A Multi-Boundary AdS Orbifold and DLCQ Holography: A universal holographic description of extremal black hole horizons

TL;DR

This paper explores a universal holographic framework for extremal black hole horizons in AdS_3, using multiple perspectives including orbifolds, Penrose limits, and fibrations, revealing connections to DLCQ CFTs and matrix models.

Contribution

It introduces a novel multi-boundary AdS_3 orbifold model that captures extremal black hole horizon dynamics and links to DLCQ limits of D1-D5 CFTs and matrix models.

Findings

Dual boundary involves DLCQ limits of D1-D5 CFTs

Horizon dynamics described by a universal holographic sector

Connections to matrix models and quantum mechanics

Abstract

We examine a stationary but non-static asymptotically AdS_3 spacetime with two causally connected conformal boundaries, each of which is a ``null cylinder'', namely a cylinder with a null direction identified.
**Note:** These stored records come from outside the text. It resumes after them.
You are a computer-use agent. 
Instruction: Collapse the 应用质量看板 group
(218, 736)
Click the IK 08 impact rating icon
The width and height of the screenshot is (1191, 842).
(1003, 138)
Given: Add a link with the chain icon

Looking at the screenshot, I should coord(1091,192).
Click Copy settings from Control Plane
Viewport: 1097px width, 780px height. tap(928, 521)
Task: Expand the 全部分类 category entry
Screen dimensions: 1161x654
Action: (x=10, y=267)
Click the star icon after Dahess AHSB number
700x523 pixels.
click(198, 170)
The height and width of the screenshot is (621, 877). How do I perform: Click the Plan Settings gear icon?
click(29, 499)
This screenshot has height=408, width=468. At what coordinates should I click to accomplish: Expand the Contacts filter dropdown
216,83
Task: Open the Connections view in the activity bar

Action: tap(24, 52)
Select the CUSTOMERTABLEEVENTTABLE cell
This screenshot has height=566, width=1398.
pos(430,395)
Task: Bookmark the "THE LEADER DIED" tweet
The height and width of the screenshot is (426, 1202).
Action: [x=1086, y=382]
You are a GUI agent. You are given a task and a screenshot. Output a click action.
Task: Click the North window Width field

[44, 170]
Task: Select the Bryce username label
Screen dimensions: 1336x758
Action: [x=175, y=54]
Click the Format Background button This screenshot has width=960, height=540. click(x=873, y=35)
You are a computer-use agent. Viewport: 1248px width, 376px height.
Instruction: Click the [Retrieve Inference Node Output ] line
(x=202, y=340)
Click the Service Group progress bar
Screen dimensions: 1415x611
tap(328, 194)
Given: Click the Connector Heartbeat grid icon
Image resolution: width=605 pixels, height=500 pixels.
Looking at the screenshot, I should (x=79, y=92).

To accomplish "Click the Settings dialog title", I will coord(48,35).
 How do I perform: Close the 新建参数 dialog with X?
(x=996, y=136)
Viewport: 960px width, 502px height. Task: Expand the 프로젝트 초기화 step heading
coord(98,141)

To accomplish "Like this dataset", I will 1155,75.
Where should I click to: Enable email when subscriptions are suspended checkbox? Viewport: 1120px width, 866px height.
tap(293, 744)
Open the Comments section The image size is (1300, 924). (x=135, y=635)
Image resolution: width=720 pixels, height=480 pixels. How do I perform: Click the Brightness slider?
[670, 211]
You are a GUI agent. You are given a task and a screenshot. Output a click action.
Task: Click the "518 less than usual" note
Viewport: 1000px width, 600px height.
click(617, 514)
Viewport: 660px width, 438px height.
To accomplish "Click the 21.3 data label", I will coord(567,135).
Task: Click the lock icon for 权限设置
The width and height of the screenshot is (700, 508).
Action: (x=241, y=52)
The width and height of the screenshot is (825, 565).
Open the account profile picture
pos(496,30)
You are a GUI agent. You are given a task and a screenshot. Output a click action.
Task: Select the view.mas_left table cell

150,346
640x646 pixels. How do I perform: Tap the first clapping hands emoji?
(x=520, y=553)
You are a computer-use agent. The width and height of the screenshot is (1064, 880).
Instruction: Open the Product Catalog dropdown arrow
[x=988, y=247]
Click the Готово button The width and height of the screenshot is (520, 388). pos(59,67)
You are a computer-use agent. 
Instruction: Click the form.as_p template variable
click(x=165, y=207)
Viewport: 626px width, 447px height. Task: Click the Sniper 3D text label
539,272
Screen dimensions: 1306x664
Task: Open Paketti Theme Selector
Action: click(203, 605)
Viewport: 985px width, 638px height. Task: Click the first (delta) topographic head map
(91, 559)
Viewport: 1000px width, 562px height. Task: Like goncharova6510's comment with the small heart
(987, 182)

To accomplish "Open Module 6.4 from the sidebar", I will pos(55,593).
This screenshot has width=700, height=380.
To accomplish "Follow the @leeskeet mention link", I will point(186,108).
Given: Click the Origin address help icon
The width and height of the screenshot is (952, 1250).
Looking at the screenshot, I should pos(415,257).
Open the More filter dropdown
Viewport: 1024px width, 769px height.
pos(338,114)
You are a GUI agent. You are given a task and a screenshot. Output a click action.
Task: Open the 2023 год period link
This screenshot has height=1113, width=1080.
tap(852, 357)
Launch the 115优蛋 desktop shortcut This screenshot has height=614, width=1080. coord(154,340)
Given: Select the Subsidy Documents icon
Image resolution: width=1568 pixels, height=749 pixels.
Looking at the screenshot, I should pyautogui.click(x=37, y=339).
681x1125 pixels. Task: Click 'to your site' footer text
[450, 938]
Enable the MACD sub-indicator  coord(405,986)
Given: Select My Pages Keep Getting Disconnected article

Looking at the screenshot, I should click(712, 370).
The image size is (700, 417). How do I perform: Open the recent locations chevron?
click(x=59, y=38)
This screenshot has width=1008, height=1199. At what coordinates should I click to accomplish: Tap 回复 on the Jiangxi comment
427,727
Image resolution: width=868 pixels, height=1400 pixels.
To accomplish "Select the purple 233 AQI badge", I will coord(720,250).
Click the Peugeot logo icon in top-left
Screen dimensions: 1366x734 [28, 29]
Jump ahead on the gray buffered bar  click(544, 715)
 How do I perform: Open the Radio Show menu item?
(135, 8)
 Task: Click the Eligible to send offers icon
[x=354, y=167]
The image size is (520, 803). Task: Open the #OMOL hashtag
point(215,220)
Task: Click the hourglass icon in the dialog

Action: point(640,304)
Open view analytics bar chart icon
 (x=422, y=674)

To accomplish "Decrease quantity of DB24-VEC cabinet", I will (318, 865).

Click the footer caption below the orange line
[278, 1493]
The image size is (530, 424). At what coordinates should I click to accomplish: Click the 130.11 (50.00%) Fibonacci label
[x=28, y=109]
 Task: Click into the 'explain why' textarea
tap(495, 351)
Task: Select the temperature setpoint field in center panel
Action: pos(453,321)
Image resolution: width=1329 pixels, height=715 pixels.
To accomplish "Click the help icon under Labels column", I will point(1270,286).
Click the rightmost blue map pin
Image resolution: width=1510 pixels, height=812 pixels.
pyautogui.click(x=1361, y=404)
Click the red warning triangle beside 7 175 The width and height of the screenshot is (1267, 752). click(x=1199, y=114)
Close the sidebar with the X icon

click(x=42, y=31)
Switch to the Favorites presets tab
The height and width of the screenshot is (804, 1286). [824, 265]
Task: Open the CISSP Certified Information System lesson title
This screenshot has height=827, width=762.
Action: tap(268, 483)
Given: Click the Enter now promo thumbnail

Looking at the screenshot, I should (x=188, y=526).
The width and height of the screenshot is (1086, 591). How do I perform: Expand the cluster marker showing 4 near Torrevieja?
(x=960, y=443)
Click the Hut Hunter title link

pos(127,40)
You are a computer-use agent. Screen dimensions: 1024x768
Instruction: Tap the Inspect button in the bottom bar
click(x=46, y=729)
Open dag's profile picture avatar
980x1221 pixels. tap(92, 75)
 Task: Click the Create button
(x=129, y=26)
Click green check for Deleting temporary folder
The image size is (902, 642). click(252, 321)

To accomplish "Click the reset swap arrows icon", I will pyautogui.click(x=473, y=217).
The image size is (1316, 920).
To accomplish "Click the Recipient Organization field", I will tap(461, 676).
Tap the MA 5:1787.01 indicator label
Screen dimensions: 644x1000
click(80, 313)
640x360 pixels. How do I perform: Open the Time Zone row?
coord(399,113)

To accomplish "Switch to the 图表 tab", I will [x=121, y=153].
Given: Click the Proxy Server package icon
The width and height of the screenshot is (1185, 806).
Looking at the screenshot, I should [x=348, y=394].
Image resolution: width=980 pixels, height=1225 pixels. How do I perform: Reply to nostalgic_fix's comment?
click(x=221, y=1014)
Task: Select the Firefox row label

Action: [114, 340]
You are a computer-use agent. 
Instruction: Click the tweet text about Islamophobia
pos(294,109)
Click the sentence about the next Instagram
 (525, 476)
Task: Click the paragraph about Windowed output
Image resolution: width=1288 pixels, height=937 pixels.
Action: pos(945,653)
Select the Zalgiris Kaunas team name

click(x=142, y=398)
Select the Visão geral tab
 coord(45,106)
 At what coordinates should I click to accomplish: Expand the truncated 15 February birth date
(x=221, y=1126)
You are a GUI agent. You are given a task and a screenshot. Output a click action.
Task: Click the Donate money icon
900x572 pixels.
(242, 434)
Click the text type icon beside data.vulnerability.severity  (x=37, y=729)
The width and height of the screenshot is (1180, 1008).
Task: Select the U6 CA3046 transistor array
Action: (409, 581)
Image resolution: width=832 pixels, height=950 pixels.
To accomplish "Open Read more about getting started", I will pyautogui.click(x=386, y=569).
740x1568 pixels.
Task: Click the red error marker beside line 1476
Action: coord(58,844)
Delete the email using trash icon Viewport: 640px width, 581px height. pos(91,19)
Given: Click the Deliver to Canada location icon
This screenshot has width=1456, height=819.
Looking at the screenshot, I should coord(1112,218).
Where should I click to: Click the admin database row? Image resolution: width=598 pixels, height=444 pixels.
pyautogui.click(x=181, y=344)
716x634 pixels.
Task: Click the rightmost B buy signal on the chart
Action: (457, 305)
This spacetime arises from three different perspectives: (i) as a non-singular, causally regular orbifold of global AdS_3 by boosts, (ii) as a Penrose-like limit focusing on the horizon of extremal BTZ black holes, and (iii) as an S^1 fibration over AdS_2. Each of these perspectives sheds an interesting light on holography. Examination of the conformal boundary of the spacetime shows that the dual to the space should involve DLCQ limits of the D1-D5 conformal field theory. The Penrose-like limit approach leads to a similar conclusion, by isolating a sector of the complete D1-D5 CFT that describes the physics in the vicinity of the horizon of an extremal black hole. As such this is a holographic description of the universal horizon dynamics of the extremal black holes in AdS_3 and also of the four and five dimensional stringy black holes whose states were counted in string theory. The AdS_2 perspective draws a connection to a 0+1d quantum mechanical theory. Various dualities lead to a Matrix model description of the spacetime. Many interesting issues that are related to both de Sitter physics and attempts to ``see behind a horizon'' using AdS/CFT arise from (a) the presence of two disconnected components to the boundary, and (b) the analytic structure of bulk physics in the complex coordinate plane.